**DESCRIPTION OF THE TASK:** Output each line exactly as written, from the first line of the records to the line bearing "You are a GUI", inclusive, while leaving every picture out.

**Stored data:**
┌────────

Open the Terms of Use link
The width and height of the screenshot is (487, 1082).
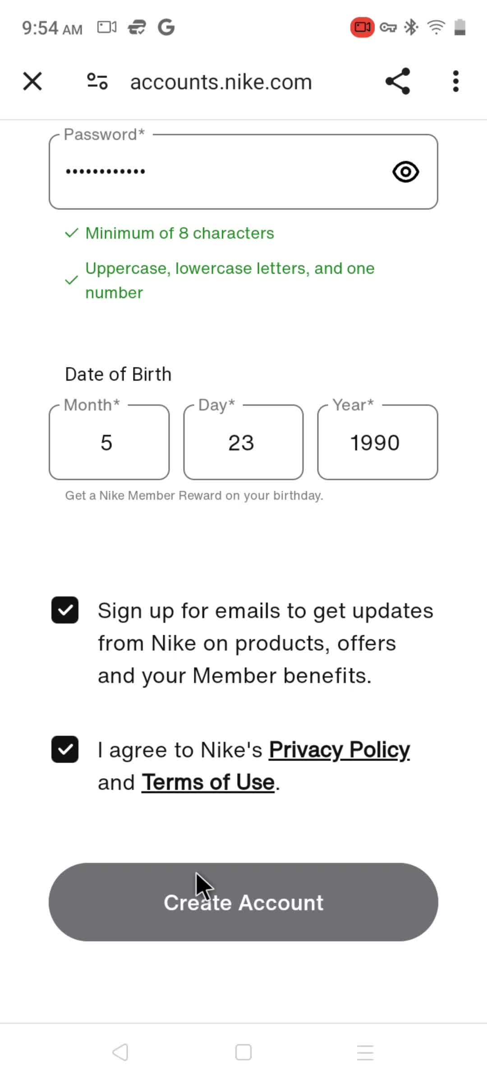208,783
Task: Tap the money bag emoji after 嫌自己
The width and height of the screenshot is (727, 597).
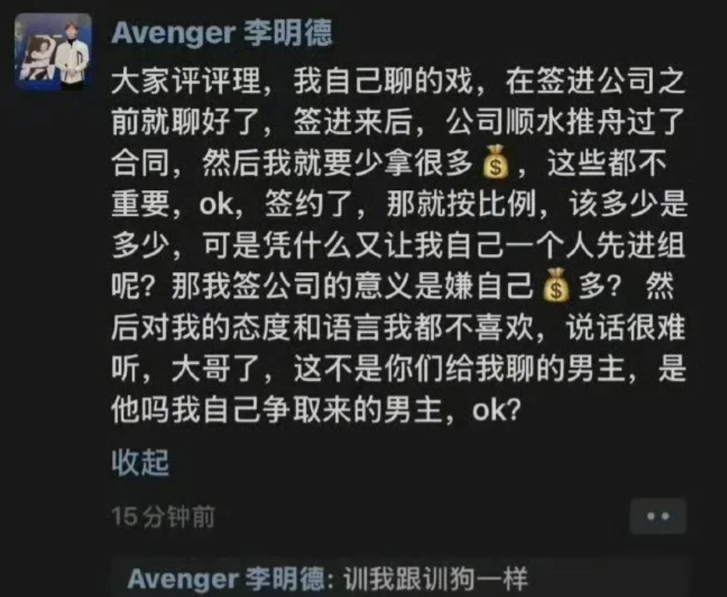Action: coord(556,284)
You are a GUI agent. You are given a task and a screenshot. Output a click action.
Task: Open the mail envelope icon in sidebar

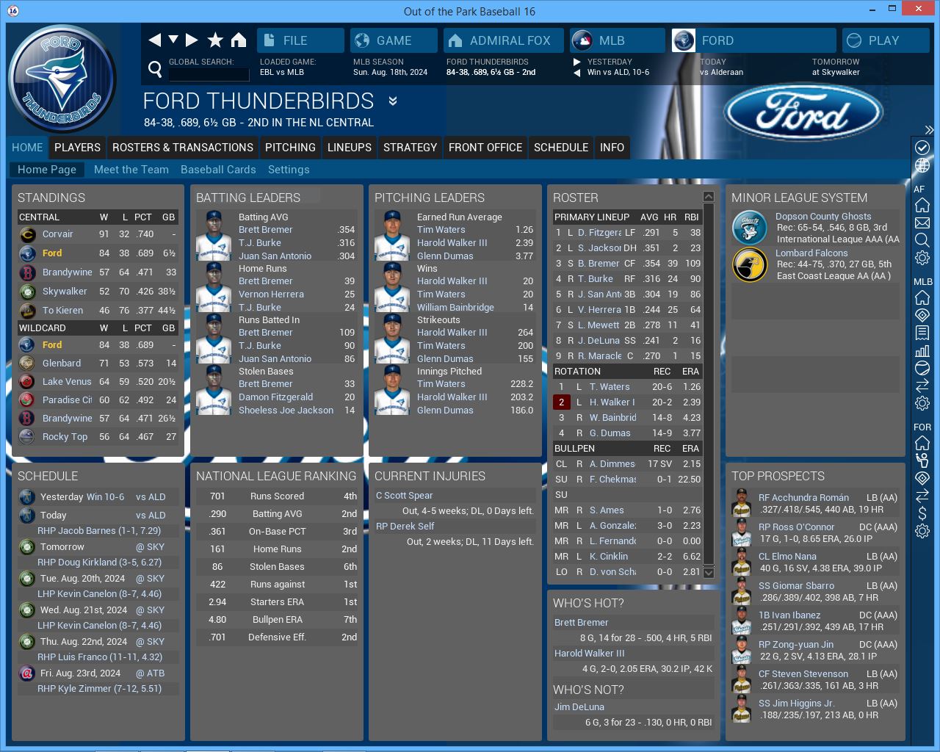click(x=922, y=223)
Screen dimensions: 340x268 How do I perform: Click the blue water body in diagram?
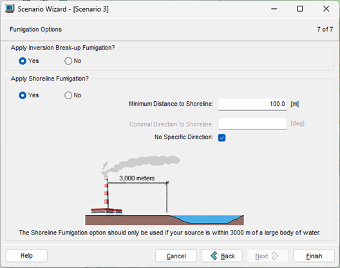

└────────

**REPLY:**
Open the Terms of Use link
The width and height of the screenshot is (487, 1082).
208,783
Task: Tap the money bag emoji after 嫌自己
The width and height of the screenshot is (727, 597).
Action: coord(556,284)
You are a GUI agent. You are given a task and a screenshot. Output a click action.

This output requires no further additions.